Option 2 - User Personal Access Token

To create a user personal access token, please follow the section "Databricks personal access tokens for workspace users" from the official documentation.

Save the token as you will need it to connect to Sifflet.

2- Grant permissions

You can grant permissions to the service principal at either Catalog, Schema or even table level.

📘

Grant to existing and future tables

  • Granting permissions at Catalog level will automatically propagate the permissions for the existing and future Schemas and Tables.
  • Granting permissions at Schema level will automatically propagate the permissions for the existing and future Tables.

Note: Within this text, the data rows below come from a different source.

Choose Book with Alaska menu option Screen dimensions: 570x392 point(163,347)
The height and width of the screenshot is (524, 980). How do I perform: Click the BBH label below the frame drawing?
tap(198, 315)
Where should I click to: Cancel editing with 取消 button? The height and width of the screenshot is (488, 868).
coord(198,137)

To grant access, you have the two options below:

Grant from the Databricks console

In the left menu select Catalog

Granting permissions at Catalog level

Navigate to the Catalog you want to add to Sifflet -> Permissions tab -> Click on Grant -> Search the service principal/user in the Principals box -> Select the Data Reader privilege preset.

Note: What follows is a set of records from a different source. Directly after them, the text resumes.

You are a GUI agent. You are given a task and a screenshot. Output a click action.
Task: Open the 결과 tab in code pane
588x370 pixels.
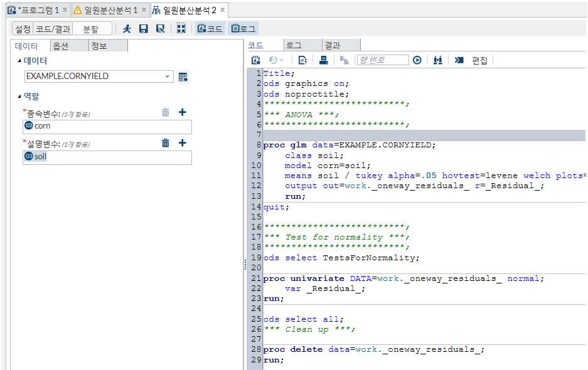332,45
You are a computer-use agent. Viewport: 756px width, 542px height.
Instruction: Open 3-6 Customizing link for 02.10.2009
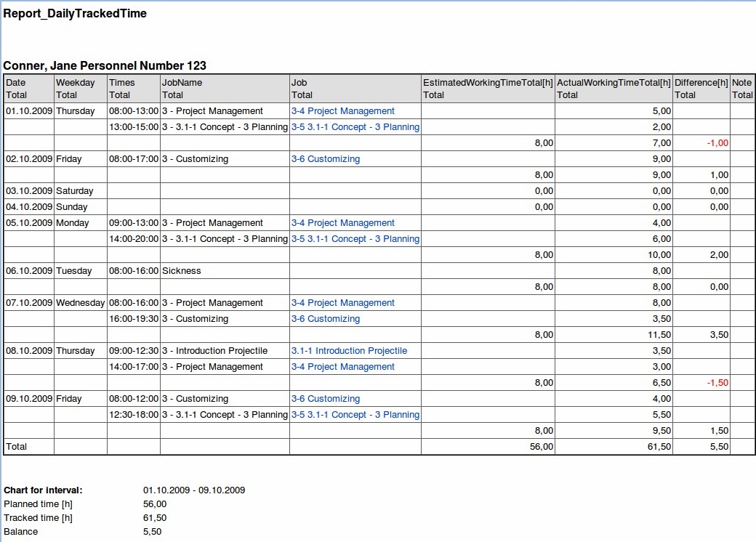coord(325,159)
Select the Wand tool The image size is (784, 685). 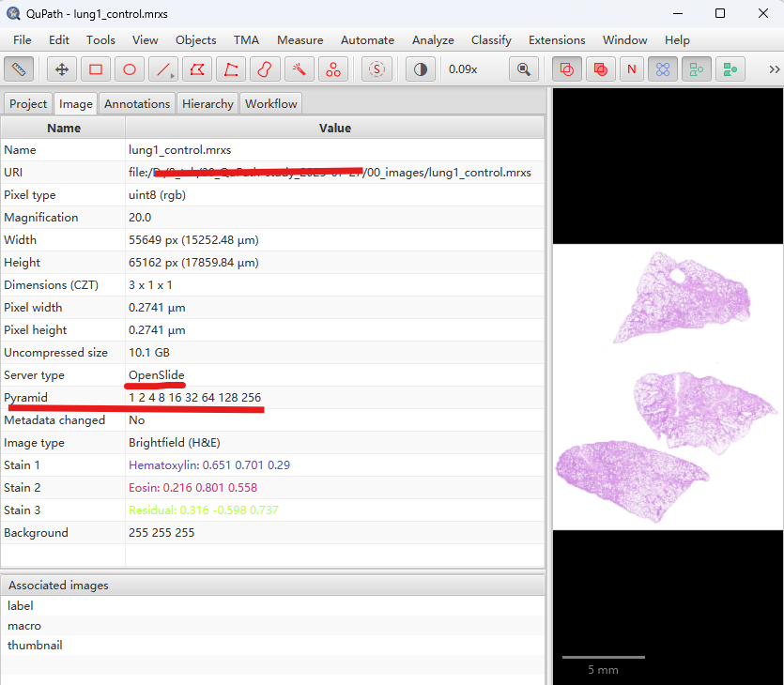tap(299, 69)
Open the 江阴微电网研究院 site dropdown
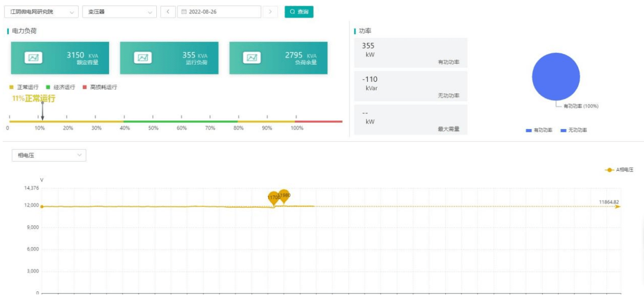The image size is (644, 296). tap(41, 12)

Granting permissions at Schema level

1 - You need to ensure to grant USE CATALOG on the parent catalog to perform any actions in the target schema.

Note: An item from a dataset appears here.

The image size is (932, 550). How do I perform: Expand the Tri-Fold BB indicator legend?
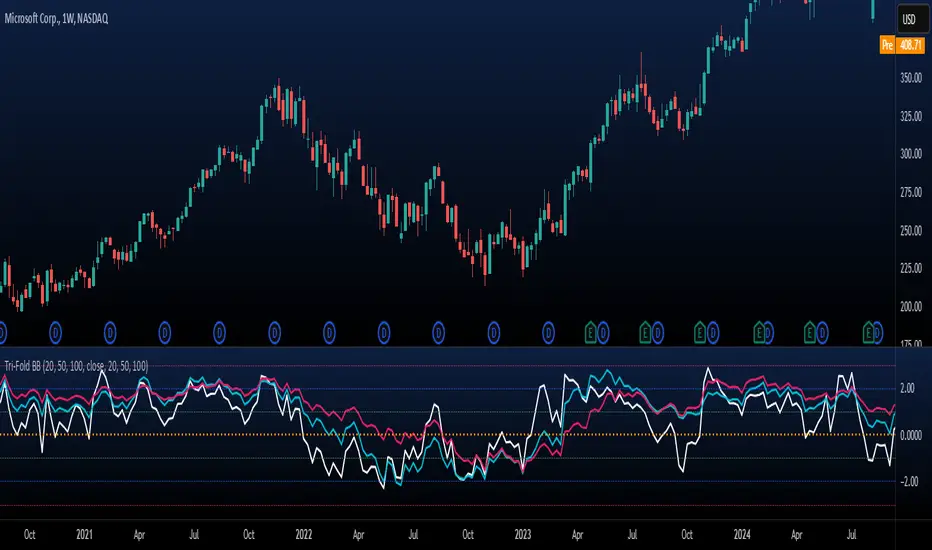point(77,366)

Navigate to the Catalog you want to add to Sifflet -> Permissions tab -> Click on Grant -> Search the service principal/user in the Principals box -> Select USE CATALOG.

2 - You can now grant Schema level permissions.

Navigate to the Schema you want to add to Sifflet -> Permissions tab -> Click on Grant -> Search the service principal/user in the Principals box -> Select the Data Reader privilege preset.

Grant by running SQL queries

For the service principal, you will need the service principal Application ID that can be found in Admin Console -> Service principals tab.
For the user Personal Access Token, you can replace the Application ID by the user name.

Granting permissions at Catalog level:

GRANT USE_CATALOG ON CATALOG <catalog_name> TO `<Application_ID>`;
GRANT USE_SCHEMA ON CATALOG <catalog_name> TO `<Application_ID>`;
GRANT SELECT ON CATALOG <catalog_name> TO `<Application_ID>`;

Or at Schema level:

GRANT USE_CATALOG ON CATALOG <catalog_name> TO `<Application_ID>`;
GRANT USE_SCHEMA ON SCHEMA <catalog_name>.<schema_name> TO `<Application_ID>`;
GRANT SELECT ON SCHEMA <catalog_name>.<schema_name> TO `<Application_ID>`;

Or for specific tables:

GRANT USE_CATALOG ON CATALOG <catalog_name> TO `<Application_ID>`;
GRANT USE_SCHEMA ON SCHEMA <schema_name> TO `<Application_ID>`;
GRANT SELECT ON TABLE <catalog_name>.<schema_name>.<table_name> TO `<Application_ID>`;

3- Connect to Sifflet

Create the Secret

To add the newly created token in Sifflet, please follow the below steps:

  • In "Integration" --> submenu "Credentials", create a new secret
  • In the "Secret" area, copy-paste the token

Add the datasource

📘

Warehouse

You can use an existing Warehouse or create a new dedicated one for Sifflet. You can follow the instructions here to create a new one.
You can choose the cluster size depending on the number of data assets you want to monitor. As a reference, X-Small is enough for environments with thousands of tables or fewer.

  1. First, let's find the information that Sifflet will require to connect. In your Databricks environment, go to SQL Warehouse-> Choose the Warehouse Sifflet will use -> Navigate to the Connection Details tab.
  1. Back to Sifflet:
  • Go to Integration --> click "+ New"
  • Fill out the necessary information that was collected in the previous step.
    • Host : corresponds to the Server hostname on Databricks, with a format xxxxx.cloud.databricks.com
    • Port: 443
    • Http Path: corresponds to the HTTP path on Databricks
    • Catalog: the Catalog you want to add to Sifflet
    • Schema: the Schema you want to add to Sifflet
    • Secret: the name of the secret containing the token

You can refer to this page for more detailed information on adding a data source in Sifflet.